Пример #1
0
def setup_crawler(spider, stop=False):
    '''
    Takes a spider class object
    '''
    # Deferred means other functions can wait on this finishing
    # Wait until the callback is triggered by spider close
    # See twisted docs
    d = defer.Deferred()

    def foo(*a, **kw):
        # The result to be passed to any callbacks to deferred
        # (we don't use it, so True could've been False, None w/e)
        d.callback(True)
    settings = get_project_settings()
    crawler = Crawler(settings)
    crawler.configure()
    # Ref to foo otherwise it gets GC'd (garbage collected)
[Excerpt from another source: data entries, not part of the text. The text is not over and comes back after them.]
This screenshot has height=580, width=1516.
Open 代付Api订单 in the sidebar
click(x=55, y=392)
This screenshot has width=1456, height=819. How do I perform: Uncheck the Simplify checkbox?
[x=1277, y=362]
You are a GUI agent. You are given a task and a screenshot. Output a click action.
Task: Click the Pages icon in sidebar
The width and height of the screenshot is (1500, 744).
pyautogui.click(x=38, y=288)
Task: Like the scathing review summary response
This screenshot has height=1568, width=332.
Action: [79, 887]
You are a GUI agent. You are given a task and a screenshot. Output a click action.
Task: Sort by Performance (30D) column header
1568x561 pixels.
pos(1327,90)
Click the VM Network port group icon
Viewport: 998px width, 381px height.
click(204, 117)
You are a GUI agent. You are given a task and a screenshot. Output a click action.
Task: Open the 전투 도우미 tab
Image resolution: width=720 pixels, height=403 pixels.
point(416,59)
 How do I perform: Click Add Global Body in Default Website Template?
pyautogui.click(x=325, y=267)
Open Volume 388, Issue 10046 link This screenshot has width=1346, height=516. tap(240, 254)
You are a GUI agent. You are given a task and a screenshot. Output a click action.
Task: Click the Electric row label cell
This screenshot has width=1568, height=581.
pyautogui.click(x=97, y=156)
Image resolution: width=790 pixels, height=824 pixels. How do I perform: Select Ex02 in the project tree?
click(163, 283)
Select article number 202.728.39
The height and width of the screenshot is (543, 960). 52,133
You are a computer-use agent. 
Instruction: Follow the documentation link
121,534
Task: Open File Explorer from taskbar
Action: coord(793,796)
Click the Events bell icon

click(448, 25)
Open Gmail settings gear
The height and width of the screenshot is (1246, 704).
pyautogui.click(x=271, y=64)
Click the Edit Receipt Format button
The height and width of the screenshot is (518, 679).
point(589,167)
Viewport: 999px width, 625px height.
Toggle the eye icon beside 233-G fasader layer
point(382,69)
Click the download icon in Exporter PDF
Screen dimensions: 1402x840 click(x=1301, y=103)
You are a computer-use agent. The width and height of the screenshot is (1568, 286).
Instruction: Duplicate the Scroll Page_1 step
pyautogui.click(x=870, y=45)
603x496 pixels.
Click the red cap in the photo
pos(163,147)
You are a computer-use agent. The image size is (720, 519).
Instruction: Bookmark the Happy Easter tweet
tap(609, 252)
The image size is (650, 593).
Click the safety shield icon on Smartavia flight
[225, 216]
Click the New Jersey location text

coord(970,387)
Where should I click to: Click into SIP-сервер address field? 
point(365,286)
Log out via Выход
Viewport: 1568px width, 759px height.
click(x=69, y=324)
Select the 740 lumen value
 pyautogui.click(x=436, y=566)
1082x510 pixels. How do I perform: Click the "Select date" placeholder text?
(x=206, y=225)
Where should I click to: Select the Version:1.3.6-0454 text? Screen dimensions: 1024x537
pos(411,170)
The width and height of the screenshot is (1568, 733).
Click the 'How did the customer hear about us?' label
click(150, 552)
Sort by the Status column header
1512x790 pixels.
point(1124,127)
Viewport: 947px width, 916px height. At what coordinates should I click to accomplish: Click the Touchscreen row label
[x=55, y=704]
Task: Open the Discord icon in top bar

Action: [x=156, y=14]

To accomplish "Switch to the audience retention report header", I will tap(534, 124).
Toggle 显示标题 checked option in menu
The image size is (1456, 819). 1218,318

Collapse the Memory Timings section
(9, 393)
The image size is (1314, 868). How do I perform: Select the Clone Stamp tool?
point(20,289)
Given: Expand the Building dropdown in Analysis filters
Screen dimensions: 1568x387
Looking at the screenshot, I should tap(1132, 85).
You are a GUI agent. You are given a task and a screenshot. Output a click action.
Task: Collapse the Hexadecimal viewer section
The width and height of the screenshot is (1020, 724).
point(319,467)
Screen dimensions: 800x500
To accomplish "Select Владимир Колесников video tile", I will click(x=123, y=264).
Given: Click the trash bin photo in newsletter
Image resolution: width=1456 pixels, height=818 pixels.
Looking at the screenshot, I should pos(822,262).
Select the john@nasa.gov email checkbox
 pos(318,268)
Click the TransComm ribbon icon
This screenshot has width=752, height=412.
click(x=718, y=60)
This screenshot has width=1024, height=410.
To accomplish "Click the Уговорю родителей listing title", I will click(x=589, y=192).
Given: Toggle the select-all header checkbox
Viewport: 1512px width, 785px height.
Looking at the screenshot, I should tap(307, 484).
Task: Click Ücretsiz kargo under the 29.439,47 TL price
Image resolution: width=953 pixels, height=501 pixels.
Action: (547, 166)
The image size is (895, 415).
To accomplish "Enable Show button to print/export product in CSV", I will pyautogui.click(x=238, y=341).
    crawler._tempref = foo
    # foo is the handler for the closed signal from this spider
    # N.B. dispatch returns spider and reason (e.g. 'finished') to foo.
    crawler.signals.connect(foo, signal=signals.spider_closed)
    crawler.crawl(spider)
    # N.B log is scrapy log. log2 is python color logger
    # The crawler arg is necessary for log_count/{ERROR, DEBUG, INFO..} stats
    # which you will want for stats mailer extension.
    # Starting this each time will cause the big torrade of ESMTP Error
    # log.start(crawler=crawler)
    crawler.start()
    return d